__課題と練習__
1) 福島の被災地についての文章を読んで、次の問いに答えてください。
(a) 震災2か月後に復興計画案を出したのは、どの県とどの県ですか。
(b) 相馬港で動いているのは、何バースのうちの何バースですか。
(c) 8割壊れた沖防波堤の工事は、何年計画で進めますか。
2) 福島の被災地についての文章の続きを、最後の文のあとから書き足してください。

__本文の抜粋__
╭──

2011年12月24日

冬の被災地 その2

 福島はずっと気掛かりだった。
20km圏内の警戒区域の浪江町、双葉町、大熊町、富岡町、楢葉町はもとより、
周囲も通行止め道路が多く、近づけなかった。
震災後の調査は、数字データと地図、航空写真だけだった。
震災2か月後、岩手、宮城県に出した復興計画案は、福島県には提出できなかった。

 福島県内の浜通り地方は地震の影響も大きく、
路面状況は段差や亀裂が依然多い。
海岸沿いは雪も少なく暮らしやすいが、内陸部に避難した人々も多く、
慣れない環境と雪道の運転には注意が必要だ。

 陸の交通状況は基本的に回復したが、海の交通はどうであろうか。
震災後、道路冠水で入れなかった相馬港に行く。
相馬港は宮城・山形の物流も手掛ける重要港湾に指定されている。
南の第一埠頭は破壊され、他の埠頭は形状を留めているものの、
稼働は15バース中3バースのみである。

冬の被災地 その2

 港湾整備は、これから3年間の復旧計画で行うが、
8割壊れた沖防波堤は5年計画で進める。

╰──

__データ__
╭──

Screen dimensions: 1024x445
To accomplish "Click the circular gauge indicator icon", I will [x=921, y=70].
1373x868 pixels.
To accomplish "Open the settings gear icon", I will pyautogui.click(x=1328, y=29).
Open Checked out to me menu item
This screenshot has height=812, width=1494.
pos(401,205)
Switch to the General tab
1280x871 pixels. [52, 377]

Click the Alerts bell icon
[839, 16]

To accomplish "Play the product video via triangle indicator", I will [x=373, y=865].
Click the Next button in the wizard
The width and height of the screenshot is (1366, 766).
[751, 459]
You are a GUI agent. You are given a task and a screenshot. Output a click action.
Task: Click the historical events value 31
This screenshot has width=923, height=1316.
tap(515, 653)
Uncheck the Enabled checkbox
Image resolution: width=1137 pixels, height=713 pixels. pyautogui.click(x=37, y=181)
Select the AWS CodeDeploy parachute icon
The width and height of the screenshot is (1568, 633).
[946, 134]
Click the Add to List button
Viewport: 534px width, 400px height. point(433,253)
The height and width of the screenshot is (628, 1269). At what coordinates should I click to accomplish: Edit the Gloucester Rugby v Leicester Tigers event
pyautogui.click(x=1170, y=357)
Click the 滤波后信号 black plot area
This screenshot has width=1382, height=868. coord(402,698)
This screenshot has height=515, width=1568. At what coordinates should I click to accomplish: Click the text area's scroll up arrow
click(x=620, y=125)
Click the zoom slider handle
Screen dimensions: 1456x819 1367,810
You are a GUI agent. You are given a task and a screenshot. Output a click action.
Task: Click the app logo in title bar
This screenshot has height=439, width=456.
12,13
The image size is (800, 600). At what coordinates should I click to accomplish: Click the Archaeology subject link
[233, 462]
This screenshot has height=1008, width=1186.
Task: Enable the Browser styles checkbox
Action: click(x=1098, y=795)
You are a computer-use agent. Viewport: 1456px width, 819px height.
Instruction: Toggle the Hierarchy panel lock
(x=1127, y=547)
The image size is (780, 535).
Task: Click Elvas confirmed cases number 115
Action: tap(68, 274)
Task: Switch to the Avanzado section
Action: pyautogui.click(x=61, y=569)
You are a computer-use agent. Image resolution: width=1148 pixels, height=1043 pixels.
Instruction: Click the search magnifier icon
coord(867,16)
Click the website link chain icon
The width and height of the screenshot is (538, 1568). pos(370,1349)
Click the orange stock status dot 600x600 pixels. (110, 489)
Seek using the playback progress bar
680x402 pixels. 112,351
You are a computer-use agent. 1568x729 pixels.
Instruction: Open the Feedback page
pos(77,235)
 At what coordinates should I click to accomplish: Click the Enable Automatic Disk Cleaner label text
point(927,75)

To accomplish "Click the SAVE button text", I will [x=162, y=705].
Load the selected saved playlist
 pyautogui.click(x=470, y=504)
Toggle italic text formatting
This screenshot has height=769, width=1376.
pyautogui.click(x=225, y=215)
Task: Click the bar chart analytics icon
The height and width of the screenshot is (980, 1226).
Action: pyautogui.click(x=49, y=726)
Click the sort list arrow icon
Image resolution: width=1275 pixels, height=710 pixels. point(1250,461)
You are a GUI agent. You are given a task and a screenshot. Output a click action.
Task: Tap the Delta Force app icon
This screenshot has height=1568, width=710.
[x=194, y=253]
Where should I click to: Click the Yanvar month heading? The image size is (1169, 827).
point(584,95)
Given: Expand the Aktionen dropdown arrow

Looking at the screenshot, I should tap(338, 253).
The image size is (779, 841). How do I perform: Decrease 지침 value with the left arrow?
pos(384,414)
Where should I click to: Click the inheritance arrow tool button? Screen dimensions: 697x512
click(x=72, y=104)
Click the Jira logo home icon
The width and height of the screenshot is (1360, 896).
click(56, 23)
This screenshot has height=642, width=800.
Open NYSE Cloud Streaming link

╰──

__課題の答え__
1)
(a) 岩手県と宮城県
(b) 15バースのうちの3バース
(c) 5年計画

2)
陸の交通に比べ、海の交通は拠点整備だけで済むが、
防災計画は陸以上に難しく、復旧には時間がかかる。

冬の被災地 その2

 北側の松川浦は、地形が変わるほどの津波を受けた地域で、
潮干狩りの干潟はなくなっていた。
ストレスを受け生き残ったハマグリが報告された場所である。
津波は橋の床版近くまで来たが、漁師達は言い伝え通り、
船を沖に漕ぎ出し130隻が難を逃れるという伝説を作った。
福島で残った船の3分の2が松川浦漁港の船だった。

冬の被災地 その2

 JT産直店は、現在も高潮時に冠水する道路わきにある。
野菜を見ると、この辺は豊かな農業地であることがすぐわかる。
間もなくイチゴ狩りのシーズンに入る。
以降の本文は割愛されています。